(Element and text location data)
↓
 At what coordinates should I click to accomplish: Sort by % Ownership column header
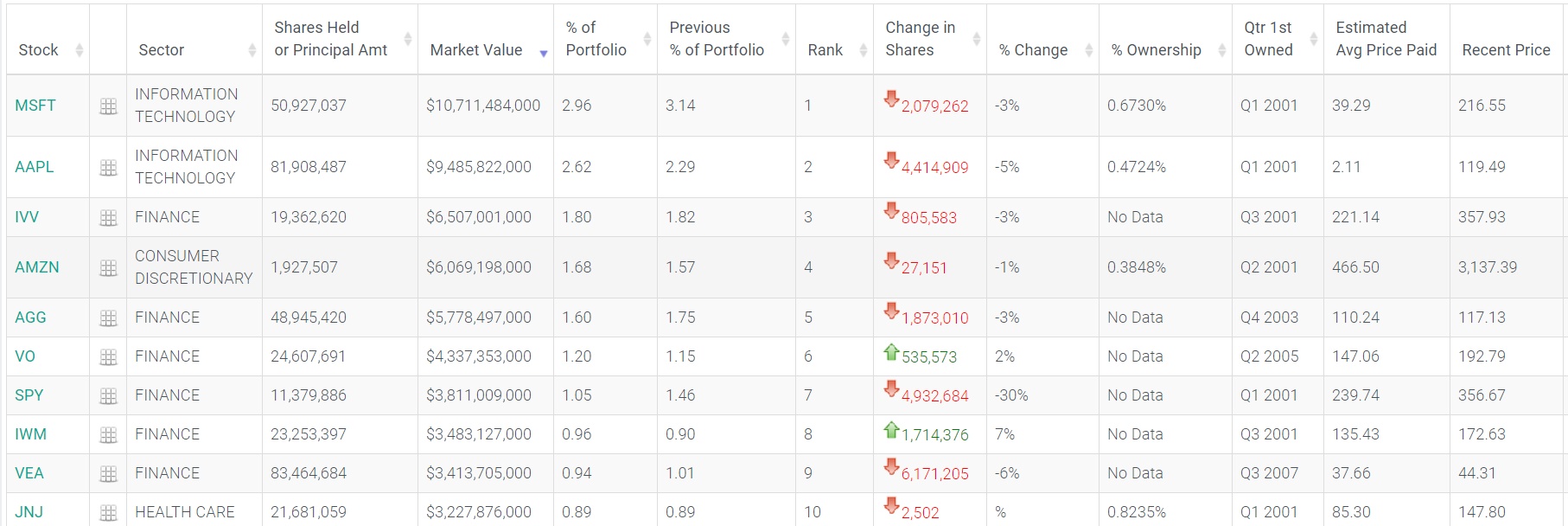pos(1156,50)
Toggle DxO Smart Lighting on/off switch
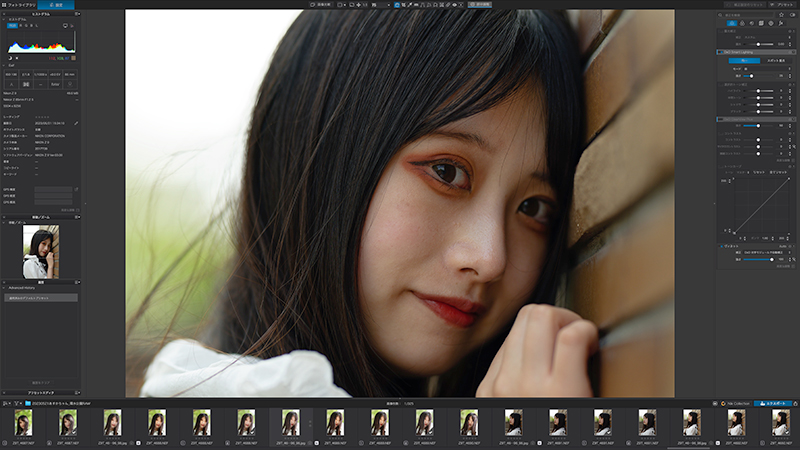Viewport: 800px width, 450px height. click(720, 52)
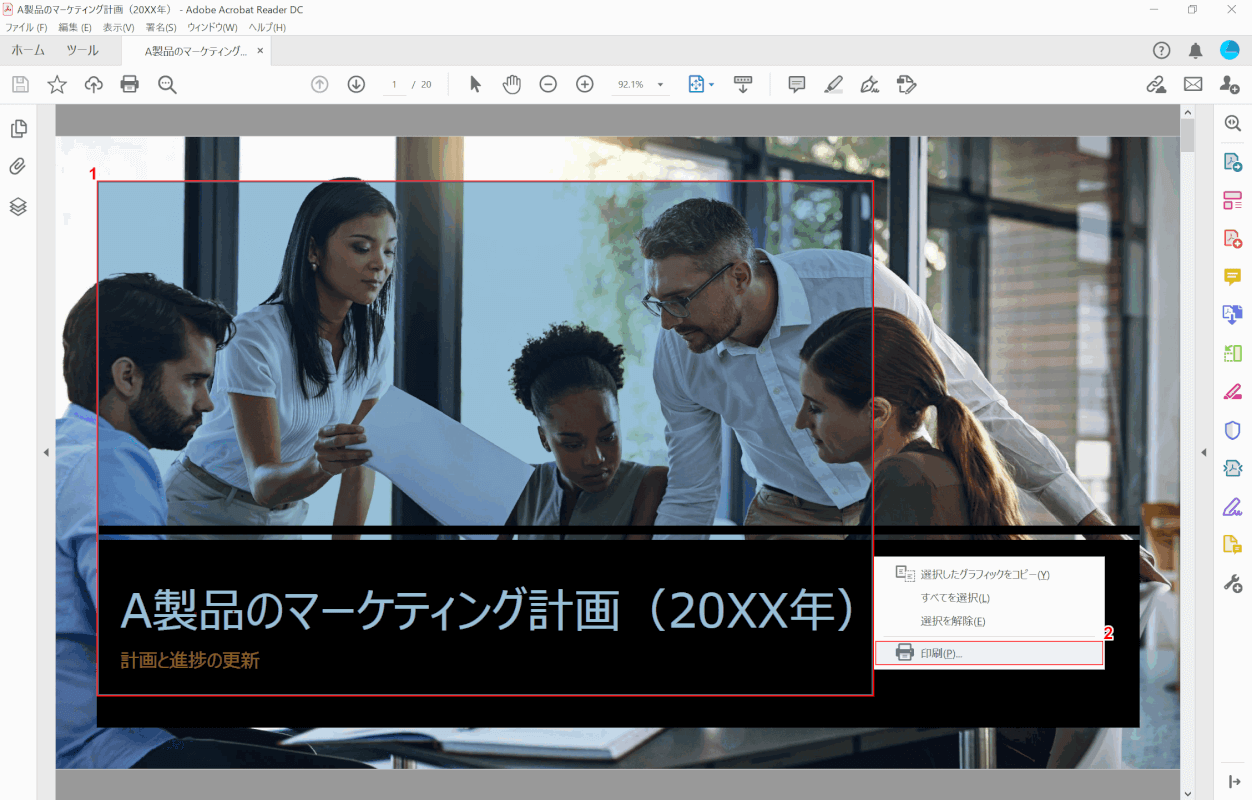This screenshot has width=1252, height=800.
Task: Click the Print icon in the toolbar
Action: click(129, 84)
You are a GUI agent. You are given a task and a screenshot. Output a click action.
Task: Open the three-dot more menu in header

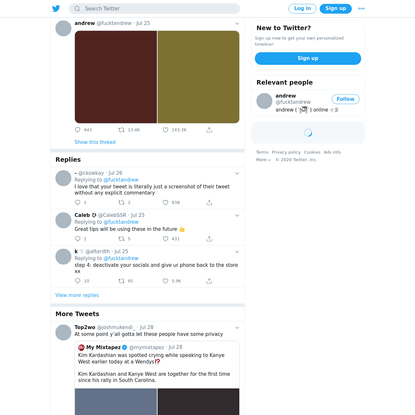(x=361, y=9)
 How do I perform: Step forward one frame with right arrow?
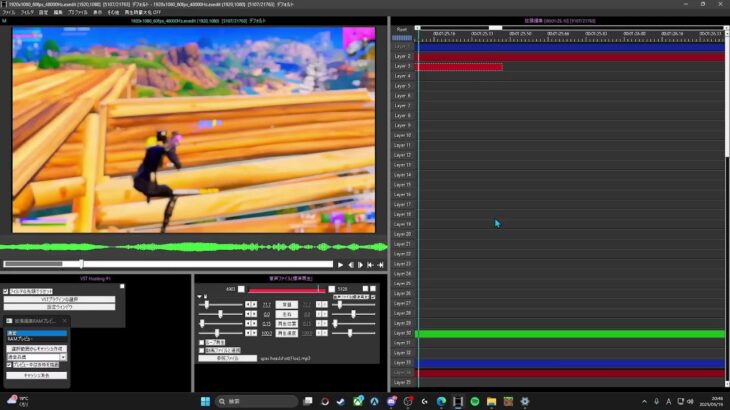coord(360,265)
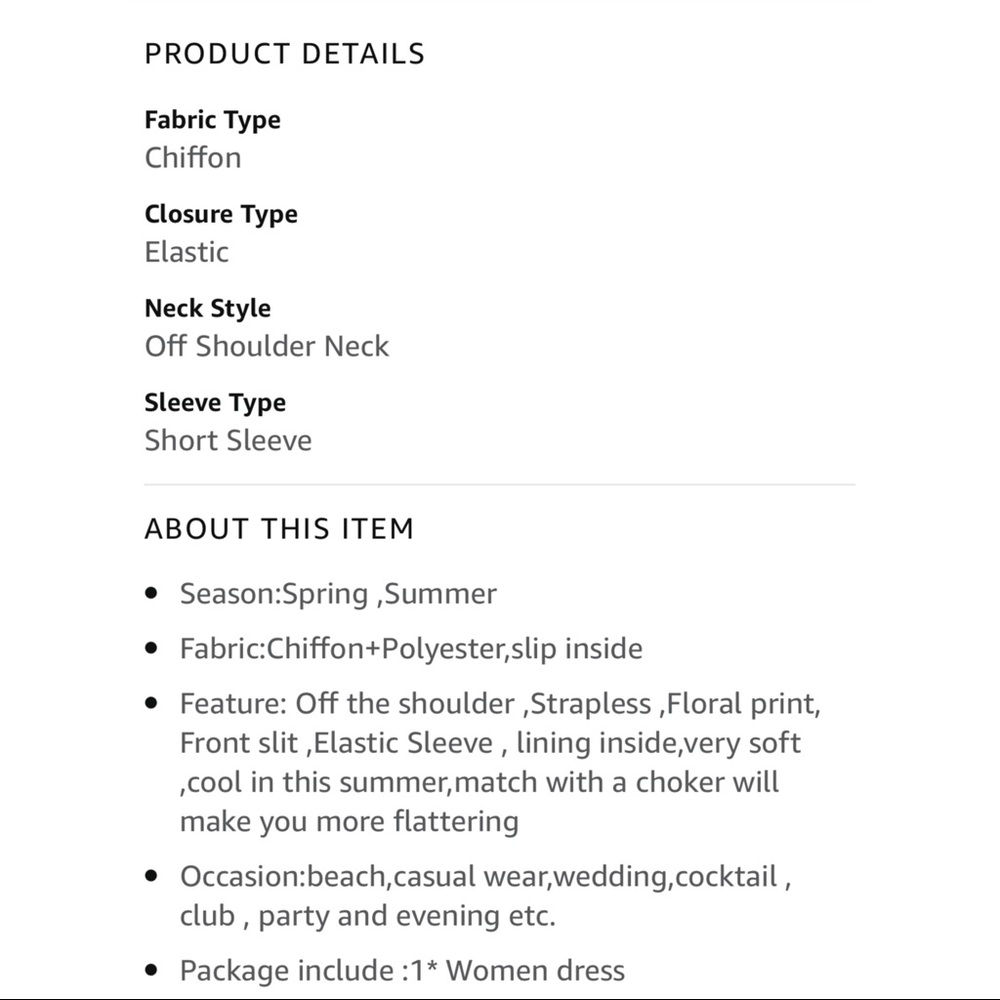Select the Season:Spring ,Summer bullet text
This screenshot has width=1000, height=1000.
338,594
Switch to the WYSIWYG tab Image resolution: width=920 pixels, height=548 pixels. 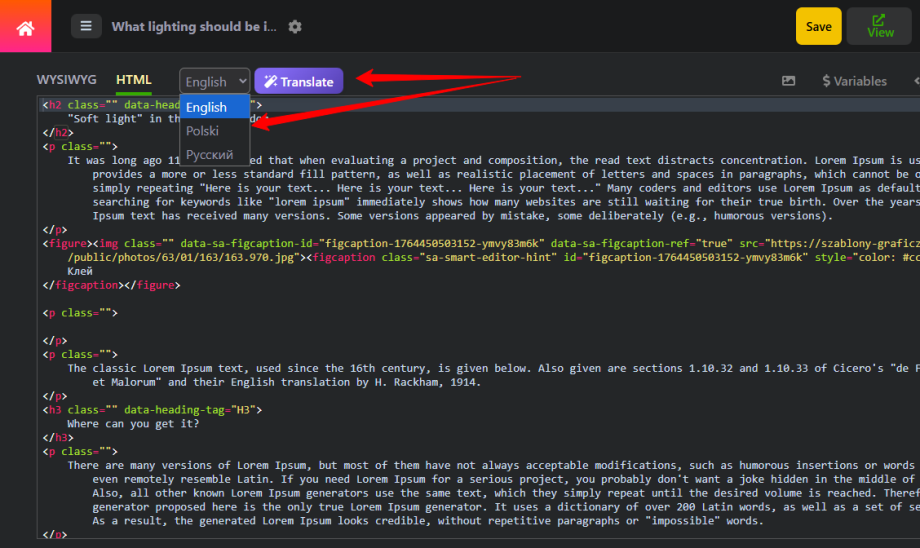66,80
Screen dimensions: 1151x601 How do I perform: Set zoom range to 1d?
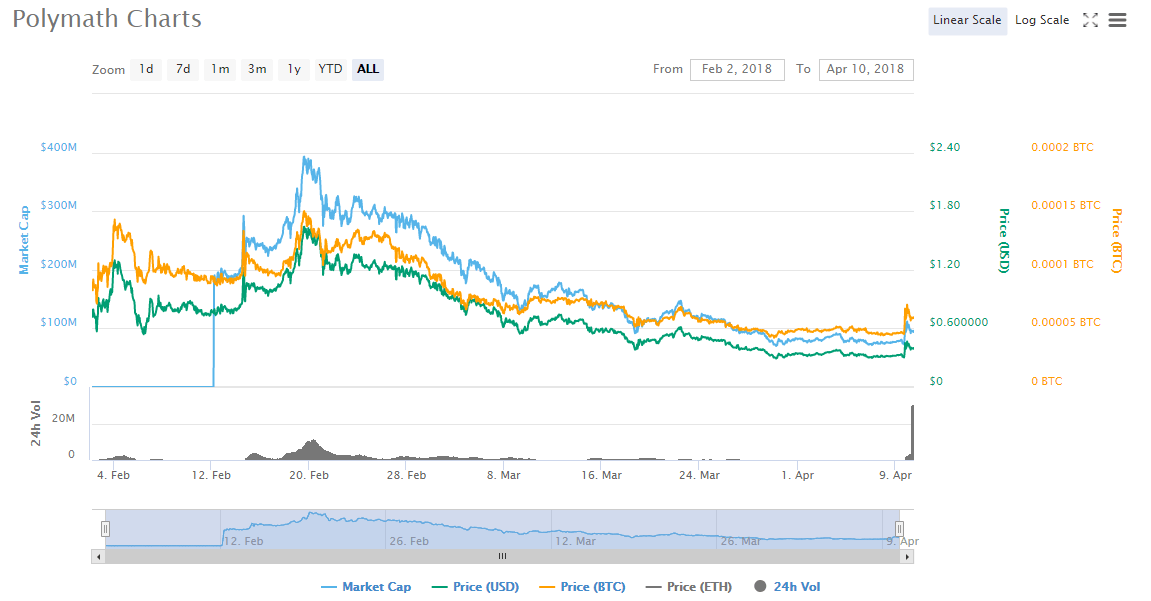[x=146, y=69]
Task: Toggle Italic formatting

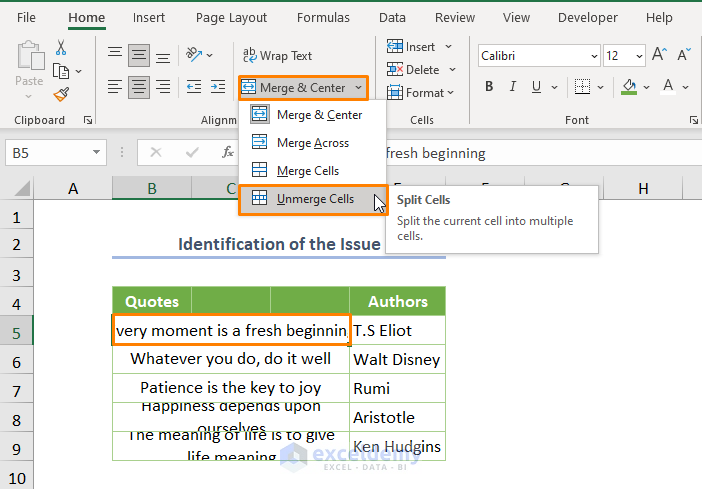Action: pyautogui.click(x=512, y=87)
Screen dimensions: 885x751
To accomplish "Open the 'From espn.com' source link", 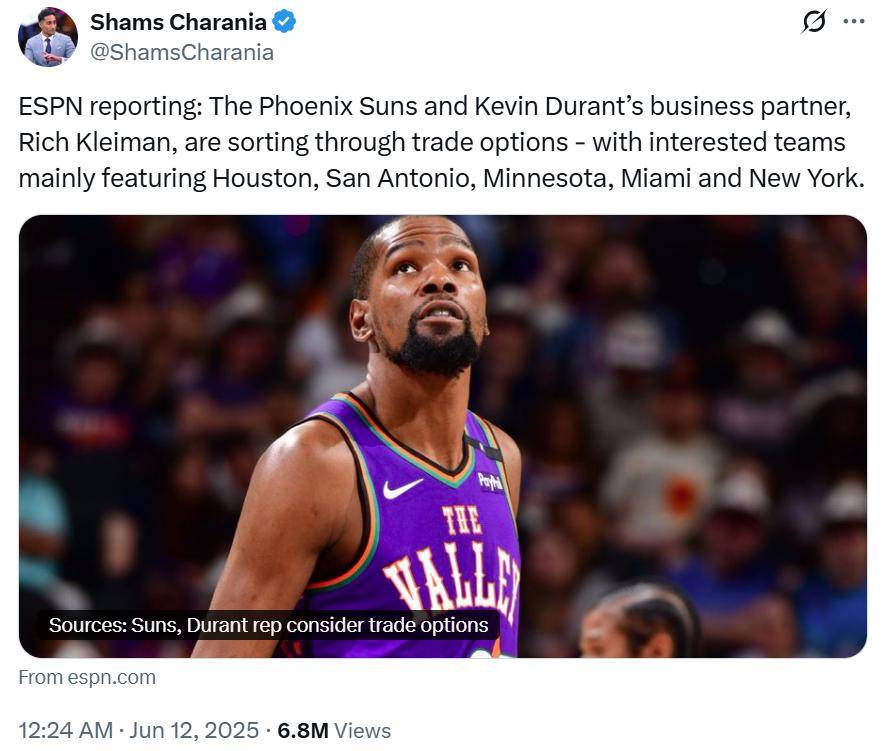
↑
> _WHAT THE EXERCISE ASKS_:
Quote the items word for word, starting with the line containing "Task: Toggle Italic formatting" and going on through the last line of the items. Leave the pictures out of your answer.

> _RIGHT ANSWER_:
Task: Toggle Italic formatting

Action: pyautogui.click(x=512, y=87)
Screen dimensions: 885x751
To accomplish "Open the 'From espn.com' source link", 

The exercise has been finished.